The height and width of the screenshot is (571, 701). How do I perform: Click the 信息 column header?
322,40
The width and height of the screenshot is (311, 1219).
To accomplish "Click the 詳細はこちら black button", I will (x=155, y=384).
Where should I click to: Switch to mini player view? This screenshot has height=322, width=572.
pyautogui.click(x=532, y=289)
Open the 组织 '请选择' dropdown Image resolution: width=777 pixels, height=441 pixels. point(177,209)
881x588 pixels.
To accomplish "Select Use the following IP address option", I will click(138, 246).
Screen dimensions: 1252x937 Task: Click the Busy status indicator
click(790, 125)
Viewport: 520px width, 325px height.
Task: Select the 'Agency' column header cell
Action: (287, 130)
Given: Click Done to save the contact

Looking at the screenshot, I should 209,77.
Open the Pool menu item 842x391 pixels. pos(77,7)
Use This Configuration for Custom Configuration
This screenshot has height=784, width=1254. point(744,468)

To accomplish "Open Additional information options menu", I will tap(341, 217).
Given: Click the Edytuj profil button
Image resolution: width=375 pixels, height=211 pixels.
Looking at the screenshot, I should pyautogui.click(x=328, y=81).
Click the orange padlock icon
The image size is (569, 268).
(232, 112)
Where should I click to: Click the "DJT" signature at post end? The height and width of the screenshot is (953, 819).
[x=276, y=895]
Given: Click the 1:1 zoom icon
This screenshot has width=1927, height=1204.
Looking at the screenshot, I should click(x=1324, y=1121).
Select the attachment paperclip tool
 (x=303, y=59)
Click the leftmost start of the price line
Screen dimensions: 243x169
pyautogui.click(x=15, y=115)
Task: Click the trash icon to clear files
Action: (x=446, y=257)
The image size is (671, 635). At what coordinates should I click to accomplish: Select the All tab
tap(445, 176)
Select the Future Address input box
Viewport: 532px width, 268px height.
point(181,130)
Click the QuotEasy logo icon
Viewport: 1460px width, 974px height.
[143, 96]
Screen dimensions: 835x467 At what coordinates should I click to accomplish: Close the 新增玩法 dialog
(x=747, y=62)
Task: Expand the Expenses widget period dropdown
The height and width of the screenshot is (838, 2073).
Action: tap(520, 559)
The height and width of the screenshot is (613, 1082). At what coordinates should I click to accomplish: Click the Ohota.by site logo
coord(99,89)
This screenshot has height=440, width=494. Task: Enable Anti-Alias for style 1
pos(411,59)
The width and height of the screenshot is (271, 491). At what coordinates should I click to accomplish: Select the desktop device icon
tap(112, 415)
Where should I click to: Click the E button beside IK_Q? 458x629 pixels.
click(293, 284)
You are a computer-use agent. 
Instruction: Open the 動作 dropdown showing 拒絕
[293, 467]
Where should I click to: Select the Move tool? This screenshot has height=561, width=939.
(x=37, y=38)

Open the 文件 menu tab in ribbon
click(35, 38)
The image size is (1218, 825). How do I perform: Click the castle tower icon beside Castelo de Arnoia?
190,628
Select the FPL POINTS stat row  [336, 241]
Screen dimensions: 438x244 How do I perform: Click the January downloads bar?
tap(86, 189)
━━━━━━━━━━━━━━━━━━━━
PROBLEM DESCRIPTION: What is needed is a word-for-word copy of all the records above.

RESPONSE TO THE TASK:
The height and width of the screenshot is (571, 701). How do I perform: Click the 信息 column header?
322,40
The width and height of the screenshot is (311, 1219).
To accomplish "Click the 詳細はこちら black button", I will (x=155, y=384).
Where should I click to: Switch to mini player view? This screenshot has height=322, width=572.
pyautogui.click(x=532, y=289)
Open the 组织 '请选择' dropdown Image resolution: width=777 pixels, height=441 pixels. point(177,209)
881x588 pixels.
To accomplish "Select Use the following IP address option", I will click(138, 246).
Screen dimensions: 1252x937 Task: Click the Busy status indicator
click(790, 125)
Viewport: 520px width, 325px height.
Task: Select the 'Agency' column header cell
Action: (287, 130)
Given: Click Done to save the contact

Looking at the screenshot, I should 209,77.
Open the Pool menu item 842x391 pixels. pos(77,7)
Use This Configuration for Custom Configuration
This screenshot has height=784, width=1254. point(744,468)

To accomplish "Open Additional information options menu", I will tap(341, 217).
Given: Click the Edytuj profil button
Image resolution: width=375 pixels, height=211 pixels.
Looking at the screenshot, I should pyautogui.click(x=328, y=81).
Click the orange padlock icon
The image size is (569, 268).
(232, 112)
Where should I click to: Click the "DJT" signature at post end? The height and width of the screenshot is (953, 819).
[x=276, y=895]
Given: Click the 1:1 zoom icon
This screenshot has width=1927, height=1204.
Looking at the screenshot, I should click(x=1324, y=1121).
Select the attachment paperclip tool
 (x=303, y=59)
Click the leftmost start of the price line
Screen dimensions: 243x169
pyautogui.click(x=15, y=115)
Task: Click the trash icon to clear files
Action: (x=446, y=257)
The image size is (671, 635). At what coordinates should I click to accomplish: Select the All tab
tap(445, 176)
Select the Future Address input box
Viewport: 532px width, 268px height.
point(181,130)
Click the QuotEasy logo icon
Viewport: 1460px width, 974px height.
[143, 96]
Screen dimensions: 835x467 At what coordinates should I click to accomplish: Close the 新增玩法 dialog
(x=747, y=62)
Task: Expand the Expenses widget period dropdown
The height and width of the screenshot is (838, 2073).
Action: tap(520, 559)
The height and width of the screenshot is (613, 1082). At what coordinates should I click to accomplish: Click the Ohota.by site logo
coord(99,89)
This screenshot has height=440, width=494. Task: Enable Anti-Alias for style 1
pos(411,59)
The width and height of the screenshot is (271, 491). At what coordinates should I click to accomplish: Select the desktop device icon
tap(112, 415)
Where should I click to: Click the E button beside IK_Q? 458x629 pixels.
click(293, 284)
You are a computer-use agent. 
Instruction: Open the 動作 dropdown showing 拒絕
[293, 467]
Where should I click to: Select the Move tool? This screenshot has height=561, width=939.
(x=37, y=38)

Open the 文件 menu tab in ribbon
click(35, 38)
The image size is (1218, 825). How do I perform: Click the castle tower icon beside Castelo de Arnoia?
190,628
Select the FPL POINTS stat row  [336, 241]
Screen dimensions: 438x244 How do I perform: Click the January downloads bar?
tap(86, 189)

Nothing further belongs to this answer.